Problem statement: Return, from the lines below, each one that includes the word "tool".

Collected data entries
____________________

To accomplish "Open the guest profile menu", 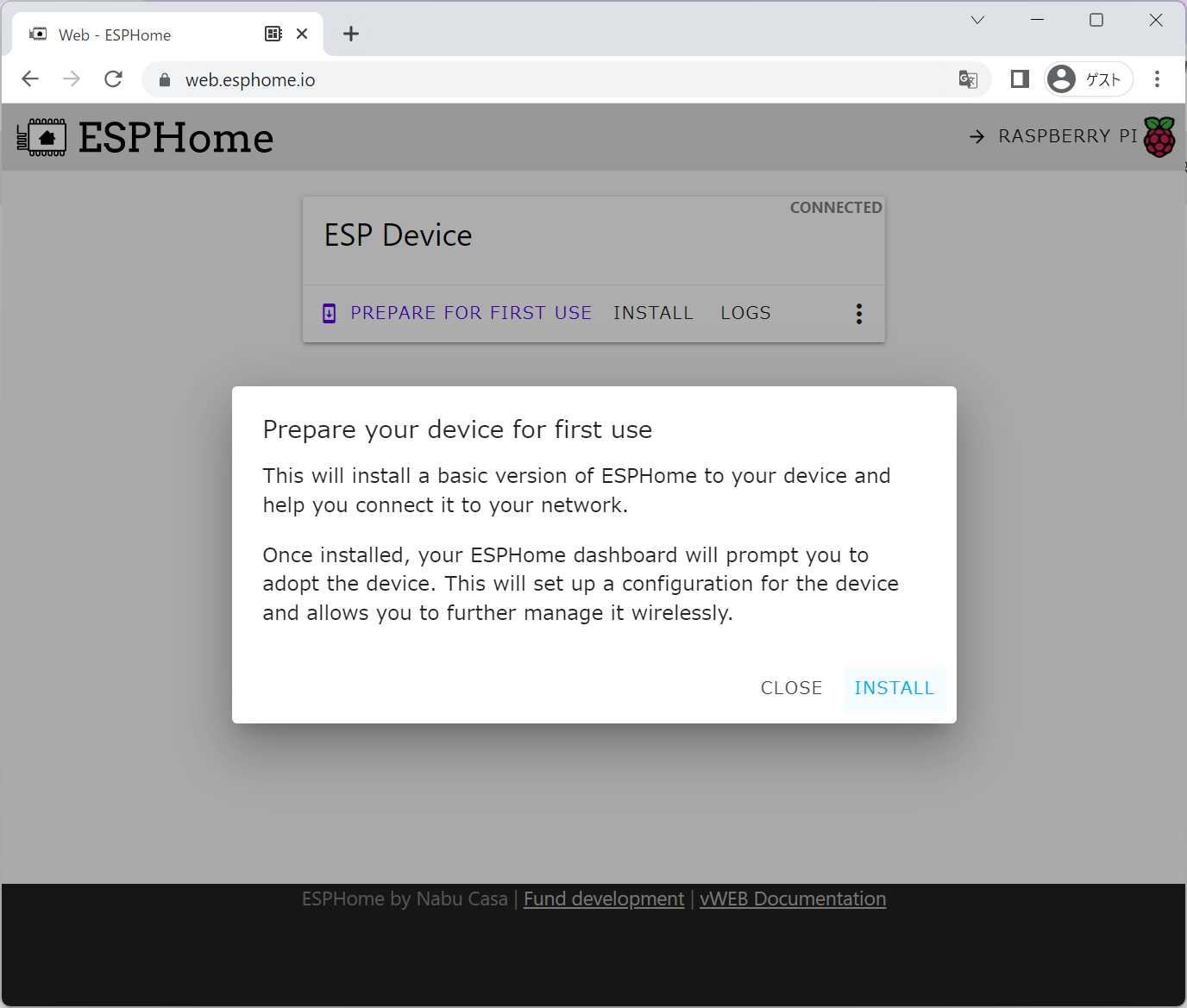I will 1088,78.
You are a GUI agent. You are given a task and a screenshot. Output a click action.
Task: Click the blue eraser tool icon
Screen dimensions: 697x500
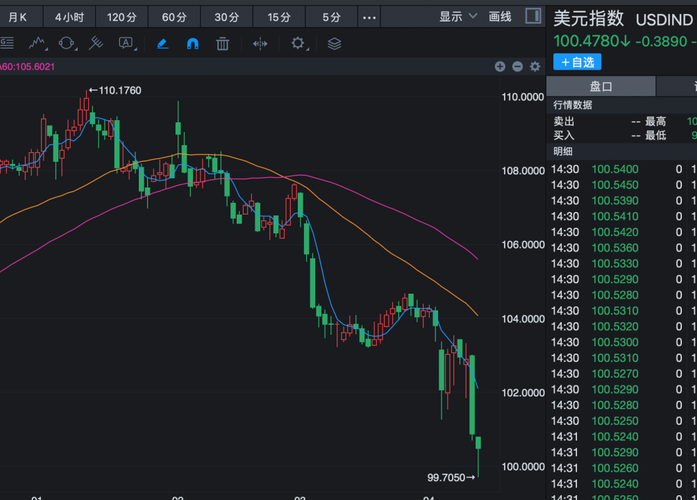[x=163, y=43]
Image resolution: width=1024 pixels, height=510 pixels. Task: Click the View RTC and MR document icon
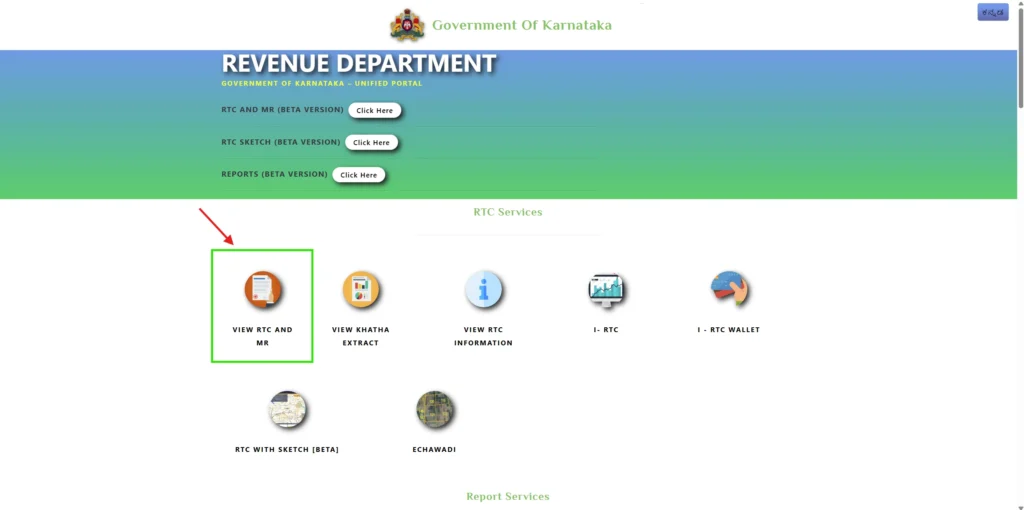click(x=263, y=290)
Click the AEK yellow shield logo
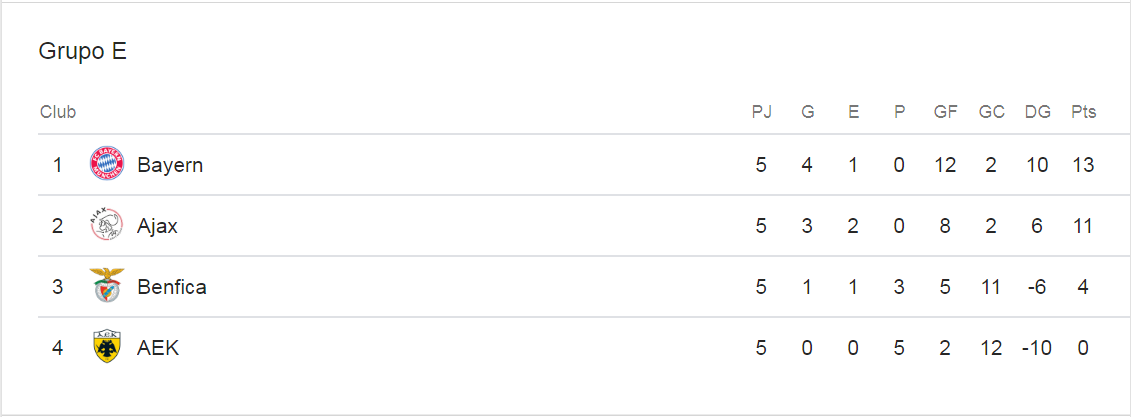 (x=107, y=347)
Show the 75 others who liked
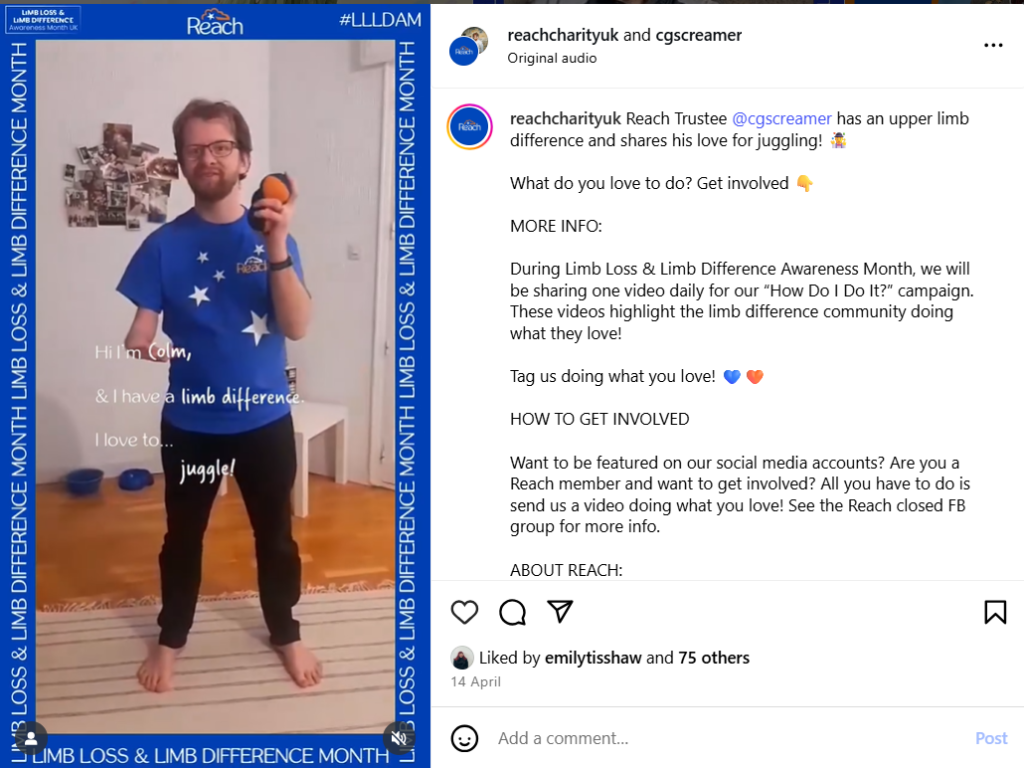The width and height of the screenshot is (1024, 768). coord(714,658)
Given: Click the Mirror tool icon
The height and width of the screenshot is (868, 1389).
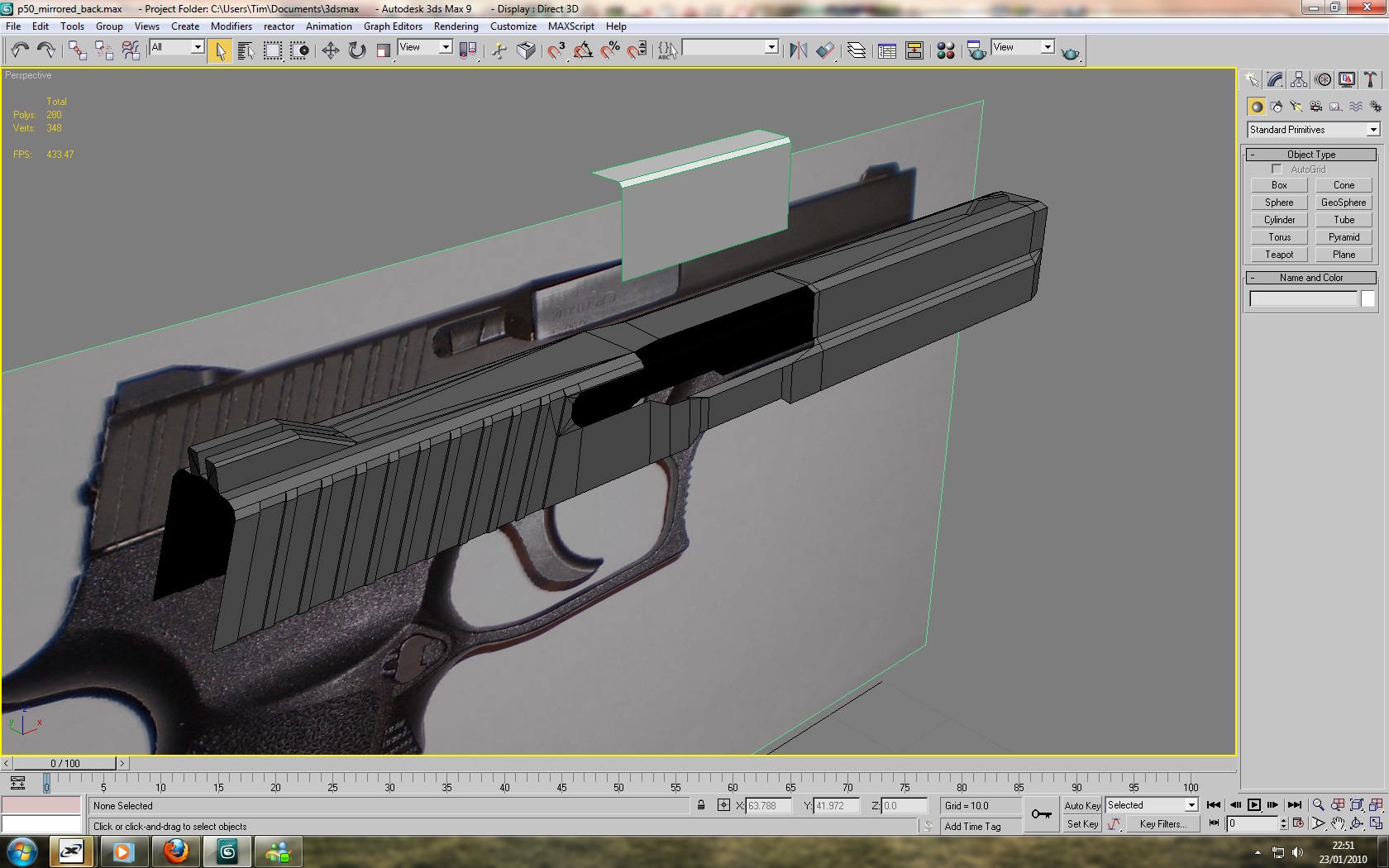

____________________

Exercise result:
Task: Click the blue eraser tool icon
Given: Click the Mirror tool icon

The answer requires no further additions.